- [WHAT YOU NEED TO DO]: Reproduce all the lines below exactly and omit the images.

*-*-*

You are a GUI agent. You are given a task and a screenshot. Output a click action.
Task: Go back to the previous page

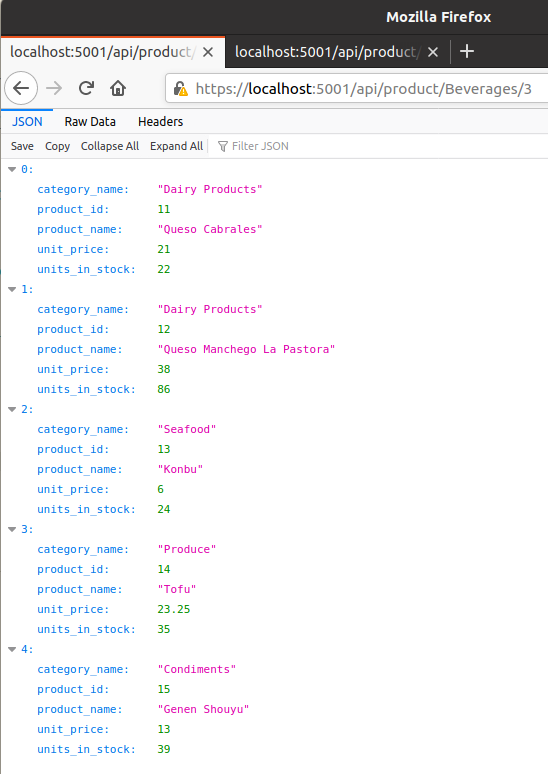[21, 88]
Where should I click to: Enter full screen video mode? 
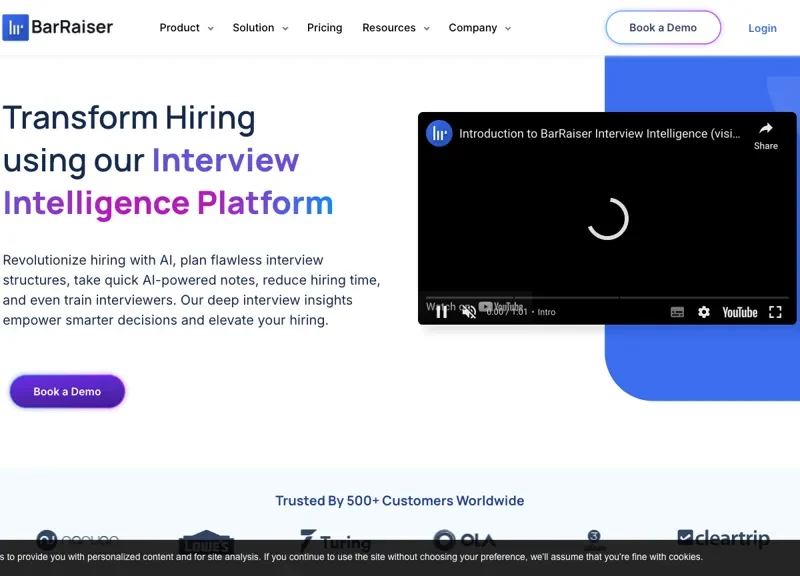(775, 312)
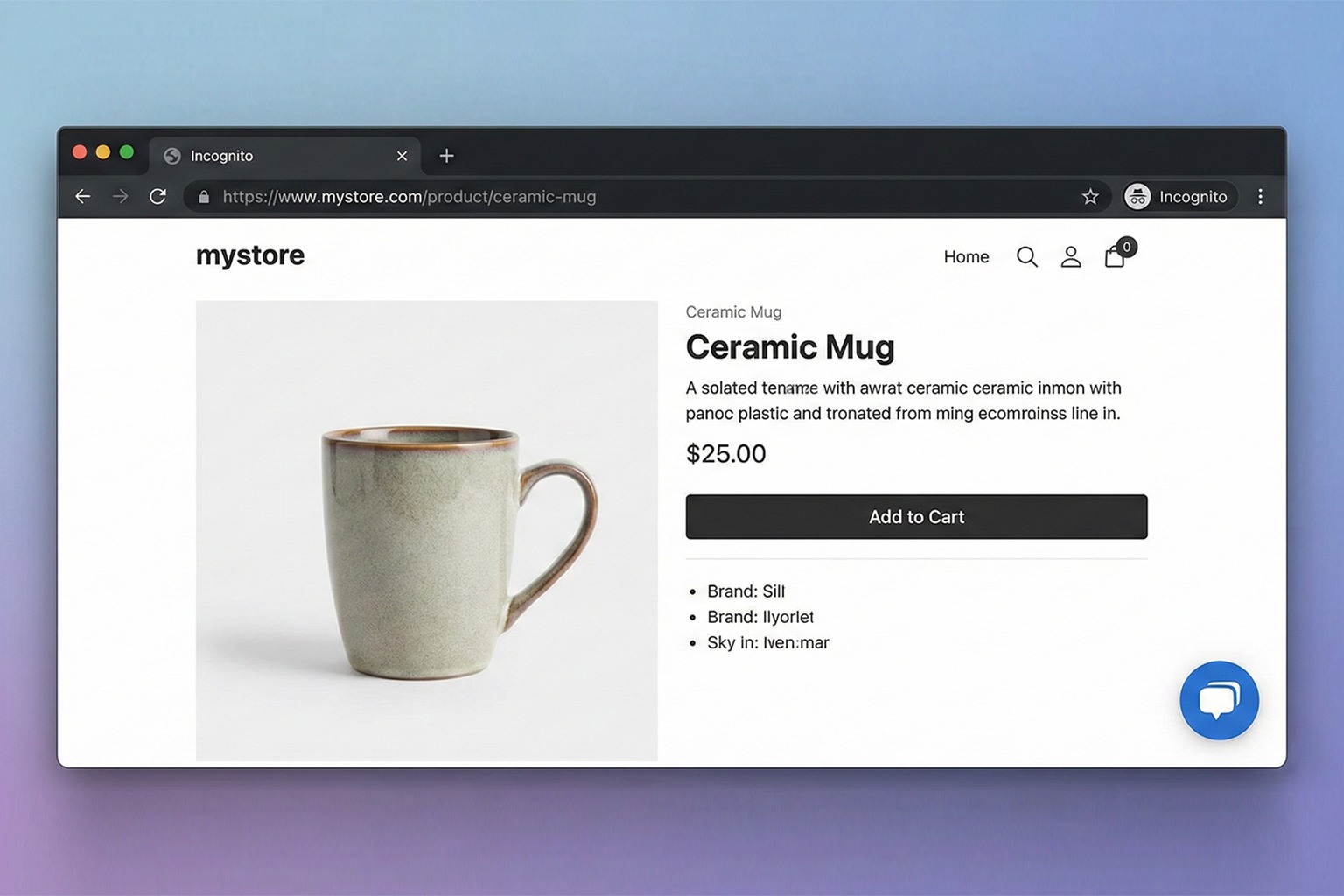Click the mystore logo link

click(x=249, y=255)
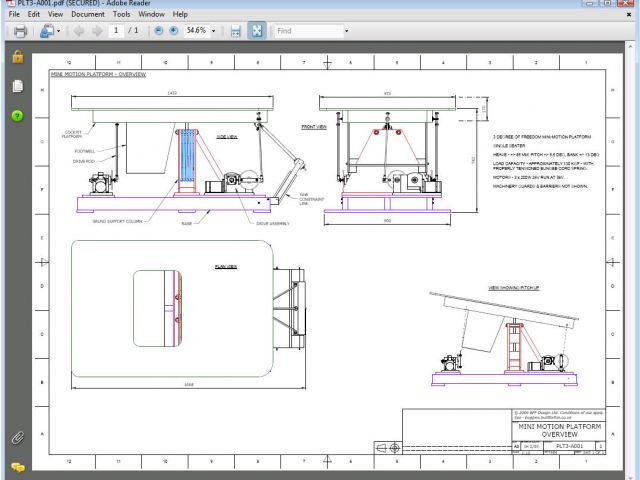640x480 pixels.
Task: Open the Pages thumbnail panel
Action: tap(17, 87)
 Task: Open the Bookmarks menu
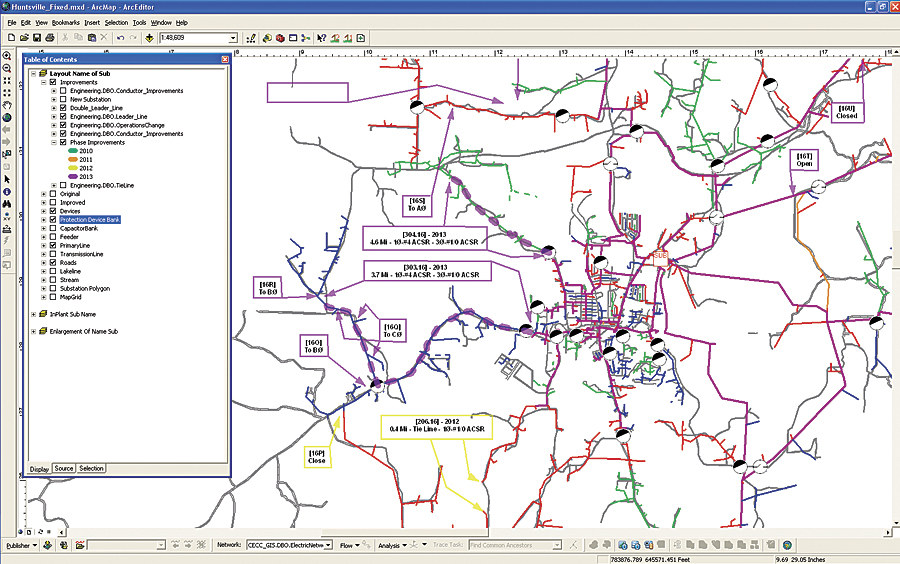tap(65, 21)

*-*-*

- [EXERCISE OUTPUT]:
You are a GUI agent. You are given a task and a screenshot. Output a click action.
Task: Go back to the previous page

[21, 88]
Where should I click to: Enter full screen video mode? 
(775, 312)
Click the mystore logo link

click(x=249, y=255)
640x480 pixels.
Task: Open the Pages thumbnail panel
Action: tap(17, 87)
 Task: Open the Bookmarks menu
tap(65, 21)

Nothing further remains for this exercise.